Governments and corporations have successfully accessed the global debt markets for centuries, using private investment alongside other sources of capital to raise the sums required to finance both their operations and longer-term investment.Today we know that more than half of the demand for investment capital from charities and social enterprises in the UK is for unsecured lending . Increased access to debt financing from private investors and institutions could help to meet this demand.
Analogous to the burgeoning market for ‘Green Bonds’, in which global issuance totalled $11.4bn in 2013 and is forecast to grow to $40bn in 2014, debt securities issued by charities and social enterprises (‘charity bonds’) could potentially add a scalable source of capital to complement organisations’ existing sources of finance, including grant capital, voluntary donations, bank lending and retained earnings.
The first UK domestic charity bond issue was the £1.3m issue for Golden Lane Housing in 2003. Since then 18 charity bonds have been launched – yet almost half of these have come to market in the last two years.
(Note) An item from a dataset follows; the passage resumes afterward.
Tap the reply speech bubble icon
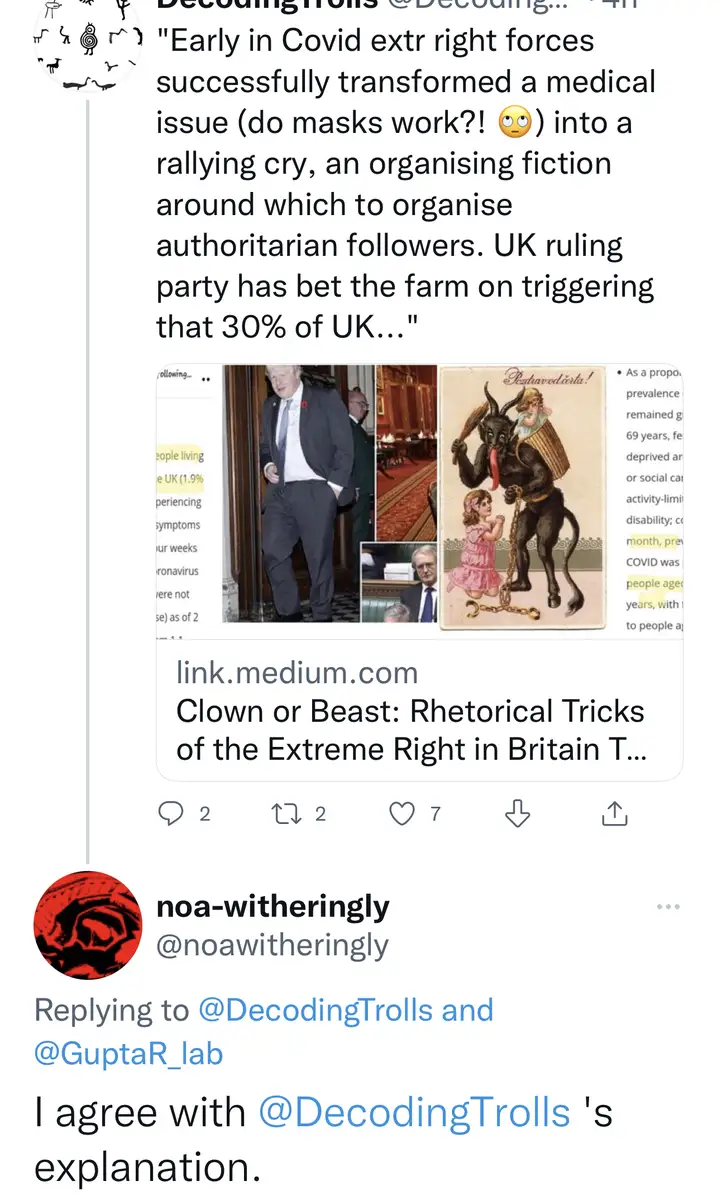717x1200 pixels. tap(171, 814)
This growth in issuances has been matched by a number of important developments that make it easier for charities to issue a bond:
- The launch of the Investment and Contract Readiness Fund to reduce the barriers posed by the cost of retaining advisers to help navigate the bond issuance process.
- The growth of specialist capital raising advisory firms which have developed expertise in advising charities and social enterprises on their capital raising needs, including charity bonds.
- The launch of Retail Charity Bonds plc, a debt issuance platform designed to lower the cost to UK charities issuing publicly listed, retail denominated debt, via the London Stock Exchange’s Orderbook for Retail Bonds (‘ORB’), to retail and institutional investors.
- The creation of the Charity Bond Support Fund, designed to support the charity bond issuers to raise the capital they require whilst investor demand is still limited in the short term by the market’s stage of development.
Charity bonds have already shown their potential to cost efficiently link investors with charities and social enterprises seeking investment capital. Because of their simplicity, charity bonds have the potential to open up the social investment market to investors who would otherwise be unable to invest their capital in a way that supports charities and social enterprises in the UK.
The charity bond market has a long way to go before it can be regarded as an efficient and mature market, but its future as a scalable source of capital for charities is exciting. At Big Society Capital, we remain committed to supporting the development of the charity bond market and lowering the barriers to its growth.